The problem with these rumors is that they assume the candidate will cite some transparently ridiculous fig leaf, which those “in the know” will recognize as BS, but which those gullible, uninformed rubes out there will accept without question.

But that’s not how it would happen at all. If a VP candidate dropped out, everyone would know exactly why it happened. Parker’s hairsplitting between McCain kicking Palin off the ticket and Palin volunteering to do it herself is meaningless. Nor would anyone buy that Biden’s health problems from 20 years ago, which were well known before he was picked, would suddenly become relevant.

The fact that these rumors miss this key detail demonstrates that they’re really nothing more than a Beltway parlor game. And it also explains why they won’t happen. If a VP candidate were dropped, and everyone recognized it as an admission of failure, it would be politically disastrous. And the assumption would be that the only reason the nominee was willing to make such a disastrous move was because sticking with their original choice would be even more disastrous.

McCain may be a crazy drama queen, but he’s not suicidal.


September 27, 2008 - Posted by | Veepstakes | , ,


  1. I agree completely that these rumors are ridiculous.

    But especially so in the case of Biden. Why on earth would he be replaced? He’s doing a perfectly fine job. See, for example, his work last night after debate, in which he played the attack job and raised McCain’s poor voting record on Veterans affairs, something Obama probably didn’t want to bring up during the debate.

    At least with Palin I understand WHY these rumors exist.

    Comment by dansac | September 27, 2008 | Reply

  2. There’s no reason to replace Biden. He’s just the right person to balance Obama’s strengths.
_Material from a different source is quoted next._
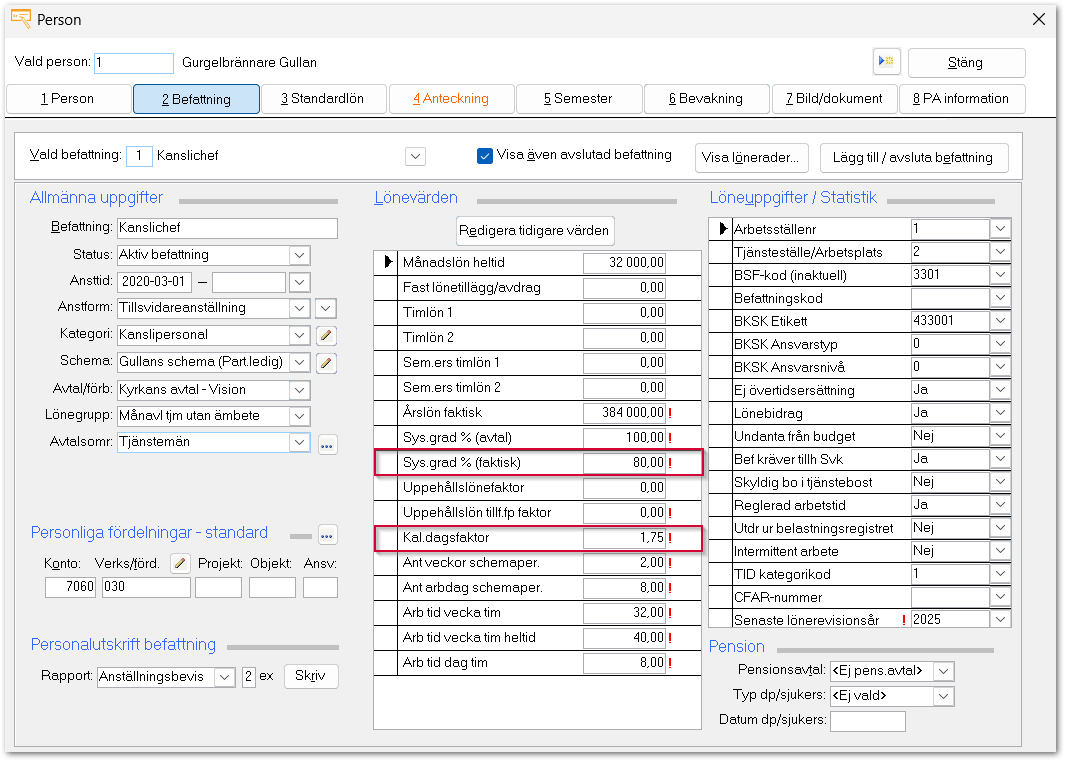The image size is (1065, 761).
Task: Switch to the 3 Standardlön tab
Action: click(x=322, y=99)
    Comment by mike3k | September 28, 2008 | Reply

  3. The bobbleheads talking about VP replacement are stoopid and out of touch. The VP is selected based on their ability to be a surrogate for the Presidential candidate and reassure his supporters that s/he would be a suitable substitute if the Pres was incapacitated.
    No VP nominee since Lyndon Johnson in 1960 has brought in a state that the Pres nominee wouldn’t have carried on his own.
    McCain’s error in selecting Palin was that he was attempting to get swing voters, especially women while solidifying the rightwing base. So instead of picking a more experienced GOP woman like Bailey-Hutchinson, Snowe, Collins, Todd-Whitman, Rell – he was forced to find a female pol who was anti-choice and ended up with not-ready-for-prime-time Palin.